Everything posted by DaveT
-
88 Loyale hesitating on any slight uphill climb
For SPFI - There is the fuel pump at the back. There is a damper thing in the line, it is not a regulator. It won't stop the car from running. Swapped lines would, I expect, cause no start, from the sound of it. Apply reverse polarity to the fuel pump will make it run backwards, and won't start. That one, I discovered unintentionally, but I know it for certain, as I tested it. Fuel pressure gauge good for at least 30PSI at the filter, good test. Better Teed in. I've never had to do anything with the pressure regulator, it would have to be in / on the throttle body.
-
Update on my soob
I've resealed a few EA82s. Some have been partially disassembled for years, so no oil to speak of in the adjusters. Just primed the oil pump with a drill before installing the timing belts. The ticking goes away after a while, and a good number of drive cycles. On the way out, it comes and goes.
-
Ticking, no oil pressure after oil & filter change
My experience with the ticking is that it takes a few drives to go away mostly. Then intermittently comes and goes for a while.
-
Update on my soob
From what I see mentioned above, thus is an EA82 engine? If so, there are no adjustments for the valve lash. They are automatic hydraulic. Sometimes one or 2 will get sticky or an air bubble.

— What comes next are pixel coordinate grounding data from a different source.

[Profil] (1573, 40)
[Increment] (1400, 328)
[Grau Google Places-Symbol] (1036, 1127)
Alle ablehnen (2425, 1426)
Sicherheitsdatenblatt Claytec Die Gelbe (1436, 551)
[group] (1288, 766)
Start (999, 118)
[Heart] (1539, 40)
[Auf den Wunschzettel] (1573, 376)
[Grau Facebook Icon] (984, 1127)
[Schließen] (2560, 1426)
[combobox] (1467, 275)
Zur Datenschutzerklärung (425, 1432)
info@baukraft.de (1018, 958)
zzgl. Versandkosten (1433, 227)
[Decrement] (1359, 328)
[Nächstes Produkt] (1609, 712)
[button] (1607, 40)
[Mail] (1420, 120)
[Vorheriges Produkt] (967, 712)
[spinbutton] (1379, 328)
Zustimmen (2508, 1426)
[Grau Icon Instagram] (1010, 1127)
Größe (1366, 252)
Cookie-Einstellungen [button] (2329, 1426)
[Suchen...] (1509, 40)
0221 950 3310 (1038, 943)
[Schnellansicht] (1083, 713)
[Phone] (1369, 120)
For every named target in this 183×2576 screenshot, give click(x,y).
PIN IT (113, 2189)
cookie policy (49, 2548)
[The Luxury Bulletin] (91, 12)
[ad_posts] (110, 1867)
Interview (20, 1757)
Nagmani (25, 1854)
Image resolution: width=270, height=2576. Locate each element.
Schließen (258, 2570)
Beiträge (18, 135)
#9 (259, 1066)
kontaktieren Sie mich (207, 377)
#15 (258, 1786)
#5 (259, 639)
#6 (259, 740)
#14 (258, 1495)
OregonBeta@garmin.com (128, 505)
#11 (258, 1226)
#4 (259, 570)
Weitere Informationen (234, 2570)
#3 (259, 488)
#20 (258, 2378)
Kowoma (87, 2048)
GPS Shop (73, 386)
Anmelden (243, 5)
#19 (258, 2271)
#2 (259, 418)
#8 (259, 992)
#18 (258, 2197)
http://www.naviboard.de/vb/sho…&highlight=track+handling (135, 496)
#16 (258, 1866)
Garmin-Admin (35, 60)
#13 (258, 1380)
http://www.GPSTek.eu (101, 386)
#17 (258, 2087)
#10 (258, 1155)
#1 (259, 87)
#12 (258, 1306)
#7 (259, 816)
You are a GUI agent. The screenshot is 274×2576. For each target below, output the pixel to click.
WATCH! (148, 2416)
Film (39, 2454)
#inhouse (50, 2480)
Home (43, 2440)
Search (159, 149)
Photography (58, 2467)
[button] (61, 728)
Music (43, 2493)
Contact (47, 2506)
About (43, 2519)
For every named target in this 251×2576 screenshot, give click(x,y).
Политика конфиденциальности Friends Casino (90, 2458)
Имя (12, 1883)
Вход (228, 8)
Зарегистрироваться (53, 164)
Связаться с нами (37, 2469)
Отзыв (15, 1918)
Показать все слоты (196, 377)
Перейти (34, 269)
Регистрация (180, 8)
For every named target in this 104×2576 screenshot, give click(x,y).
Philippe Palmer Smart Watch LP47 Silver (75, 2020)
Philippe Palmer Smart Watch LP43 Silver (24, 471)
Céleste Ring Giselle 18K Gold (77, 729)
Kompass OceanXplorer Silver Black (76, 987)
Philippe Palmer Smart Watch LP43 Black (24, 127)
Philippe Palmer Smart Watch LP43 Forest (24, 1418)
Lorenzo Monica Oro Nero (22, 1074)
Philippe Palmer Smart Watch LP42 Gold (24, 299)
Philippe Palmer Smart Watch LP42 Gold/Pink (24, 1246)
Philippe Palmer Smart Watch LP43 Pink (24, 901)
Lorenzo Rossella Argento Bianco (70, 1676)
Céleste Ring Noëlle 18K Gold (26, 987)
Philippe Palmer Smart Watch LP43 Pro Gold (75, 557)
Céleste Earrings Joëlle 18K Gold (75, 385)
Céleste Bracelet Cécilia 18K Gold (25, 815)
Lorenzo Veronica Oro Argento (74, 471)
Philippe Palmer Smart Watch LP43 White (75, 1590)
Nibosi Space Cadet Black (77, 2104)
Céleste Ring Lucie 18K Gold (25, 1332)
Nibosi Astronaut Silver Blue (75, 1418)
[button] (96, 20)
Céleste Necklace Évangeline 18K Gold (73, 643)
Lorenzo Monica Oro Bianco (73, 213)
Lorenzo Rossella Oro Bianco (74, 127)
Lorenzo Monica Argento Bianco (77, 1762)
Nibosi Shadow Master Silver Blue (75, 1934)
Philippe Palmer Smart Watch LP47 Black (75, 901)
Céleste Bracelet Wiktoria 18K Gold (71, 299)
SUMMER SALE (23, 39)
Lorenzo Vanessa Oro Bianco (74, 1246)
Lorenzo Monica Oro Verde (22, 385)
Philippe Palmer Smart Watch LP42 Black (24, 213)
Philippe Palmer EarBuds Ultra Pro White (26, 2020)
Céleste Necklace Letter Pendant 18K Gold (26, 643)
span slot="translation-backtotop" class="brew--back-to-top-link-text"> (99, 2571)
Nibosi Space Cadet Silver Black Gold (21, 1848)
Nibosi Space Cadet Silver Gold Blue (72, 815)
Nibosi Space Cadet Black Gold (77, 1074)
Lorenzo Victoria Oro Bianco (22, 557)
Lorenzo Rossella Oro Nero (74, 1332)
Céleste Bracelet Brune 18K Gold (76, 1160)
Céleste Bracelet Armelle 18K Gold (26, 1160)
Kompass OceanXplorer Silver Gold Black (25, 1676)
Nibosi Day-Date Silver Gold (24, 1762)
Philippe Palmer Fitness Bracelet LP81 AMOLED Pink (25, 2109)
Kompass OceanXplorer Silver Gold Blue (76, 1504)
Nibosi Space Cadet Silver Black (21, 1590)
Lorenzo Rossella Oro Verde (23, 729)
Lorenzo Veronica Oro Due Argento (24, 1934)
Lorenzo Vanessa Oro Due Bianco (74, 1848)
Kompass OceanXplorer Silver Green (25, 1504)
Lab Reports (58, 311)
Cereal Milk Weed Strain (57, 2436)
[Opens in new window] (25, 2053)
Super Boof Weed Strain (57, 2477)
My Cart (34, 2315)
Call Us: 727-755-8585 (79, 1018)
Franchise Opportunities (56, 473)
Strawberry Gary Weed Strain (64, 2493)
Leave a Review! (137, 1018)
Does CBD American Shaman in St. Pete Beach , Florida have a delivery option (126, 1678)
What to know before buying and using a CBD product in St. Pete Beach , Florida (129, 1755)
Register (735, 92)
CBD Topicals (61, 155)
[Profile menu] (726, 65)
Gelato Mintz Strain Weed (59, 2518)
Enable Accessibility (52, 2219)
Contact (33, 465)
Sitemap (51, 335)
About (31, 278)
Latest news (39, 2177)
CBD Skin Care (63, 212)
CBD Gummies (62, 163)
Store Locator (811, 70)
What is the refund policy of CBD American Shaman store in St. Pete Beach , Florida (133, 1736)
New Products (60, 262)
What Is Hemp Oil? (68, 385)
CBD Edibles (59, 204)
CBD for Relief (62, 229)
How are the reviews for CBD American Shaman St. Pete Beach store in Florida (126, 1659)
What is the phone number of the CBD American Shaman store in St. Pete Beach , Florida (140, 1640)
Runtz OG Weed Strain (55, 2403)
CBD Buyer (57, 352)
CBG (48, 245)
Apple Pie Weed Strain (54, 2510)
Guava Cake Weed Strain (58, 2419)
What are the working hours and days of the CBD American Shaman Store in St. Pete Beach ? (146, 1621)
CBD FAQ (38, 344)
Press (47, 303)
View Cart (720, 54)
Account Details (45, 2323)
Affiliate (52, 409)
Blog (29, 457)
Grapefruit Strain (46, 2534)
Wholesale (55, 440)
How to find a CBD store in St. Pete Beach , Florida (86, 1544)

- 88 Loyale hesitating on any slight uphill climb
-
Heater HVAC questions
Some things that might help - EA82 GL & Loyale wagon based: [i am not sure if there may be any differences for a GL-10] Coolant is always pumped through the heater core, even when the engine thermostat is closed - it's the "bypass" so the pump isn't dead headed. If you are so low on coolant that you have no / low heat, you're in for blown head gaskets. The temperature of the air from the vents is adjusted by the lever - it moves a door that directs air through the heater core or around it. It is mechanically moved by a cable. Vacuum powered actuators move the doors for the vent choices. The only difference between A/C and A/C MAX button position is that in max, the blower draws air from the interior of the car, as opposed to fresh air for all other settings. If air flow doesn't change, the problem could be vacuum, actuators door linkage, or stuff in the ducts. I've seen mice eat the sealing material of of the doors - possibly interfering with the air routing?
-
Ticking, no oil pressure after oil & filter change
The pump was working after the reseal, and before the oil and filter change? I don't think I'd pull it. I don't see a cause - effect. Trying to think "what would I do?"... Try installing the old filter. = maybe something is bad wrong with the new one. remove the timing belt, turn the pump with my drill driven 12mm socket. A bunch of work, but you have to go here to remove the pump anyway. I do this when rebuilding, before installing the timing belt, to prime the pump. It takes a while sometimes. You will know when the pump starts pumping, as the load will increase. The lifter tick will not instantly disappear. It will come and go for a while usually.
-
Over cooling, heater does not work great.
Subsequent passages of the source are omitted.